Exceedingly rare privately printed edition of Walt Whitman's Civil War remembrances, including seeing Lincoln every day, boldly inscribed to his beloved sister Mary
Rare signed book: Memoranda During the War. First edition, second issue with 'Remembrance Copy' leaf. Camden, NJ: Printed for the Author by New Republic Print, Federal St., 1875-76. Hardcover bound in the original plum cloth with gilt-stamped title, edges gilt, stiff light green endpapers embossed with flowers, 5.25 x 8, 68 pages. Boldly signed and inscribed on the prefatory 'Remembrance Copy' page in ink, "[To] my dear sister Mary, [From] her brother Walt, with his love." Whitman also writes "Sister" above the 'personal note' printed below, which offers some autobiographical notes and descriptions of the two portraits that follow. A leaf at the end advertises the sale of new editions of Leaves of Grass, Two Rivulets, and Memoranda During the War. Autographic condition: fine. Book condition: VG/None, with sunning to spine, some minor stains to endpapers and portraits, and a restored abrasion to the rear board. Accompanied by a handsome custom-made three-quarter morocco clamshell case.
Of this rare book, Whitman bibliographers Wells and Goldsmith state that 'almost every copy was autographed and it is improbable that more than a hundred copies were issued.' The book is a compilation of Whitman's notes from the end of 1862 to 1865 during his visits to the sick and wounded in hospitals in and around Washington, D.C. On page 22, he mentions seeing President Abraham Lincoln almost every day.

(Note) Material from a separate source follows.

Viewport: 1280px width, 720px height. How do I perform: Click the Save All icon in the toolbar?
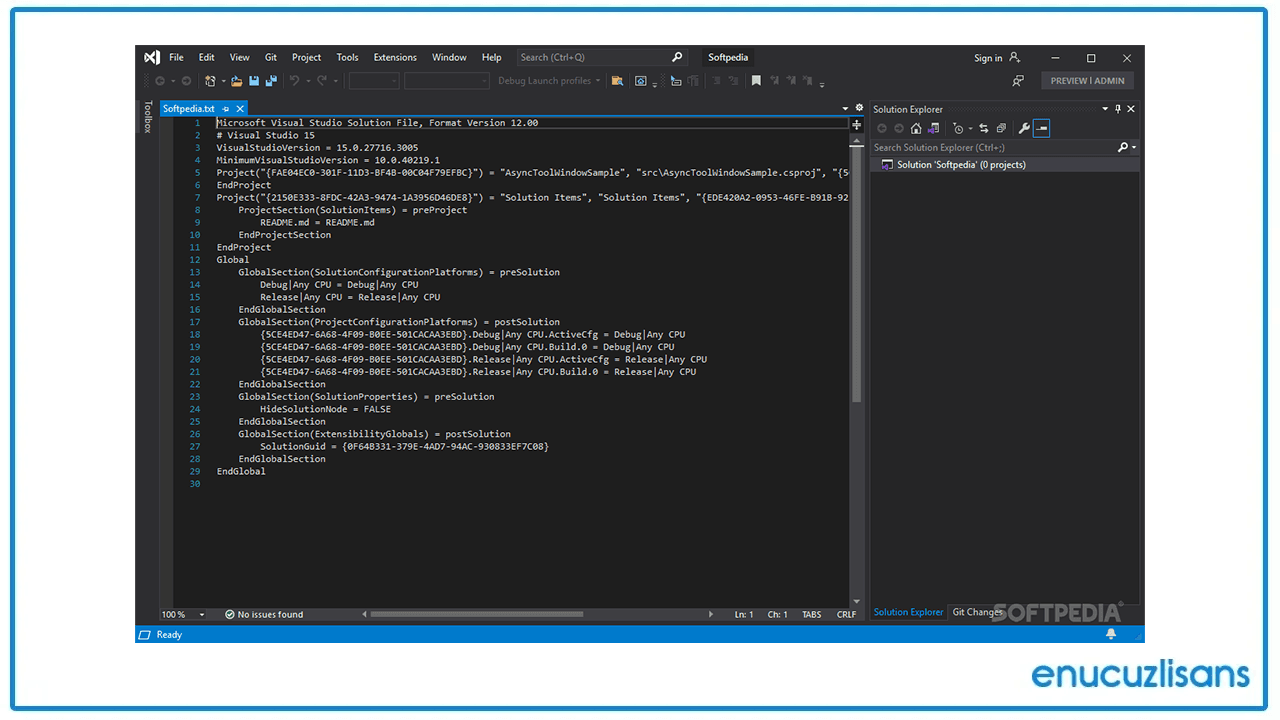point(271,80)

According to Walt Whitman: An Encyclopedia (New York: Garland Publishing, 1998), Whitman maintained a close relationship with his younger sister, Mary Elizabeth. She appears in several of Whitman's stories, often as the subject of Whitman's inquiries about loss of innocence: namely, she appears as an unnamed fourteen-year-old in his story 'My Boys and Girls' (1844) and is presented as the sweet Sister Mary in his children's story 'The Half-Breed: A Tale of the Western Frontier' (1845). Though she did not carefully follow his literary career, she provided an idyllic escape for him at her home in Greenport, Long Island, where Whitman paid frequent visits. An exceedingly rare Whitman book in its own right, this superior example is elevated by its close familial association.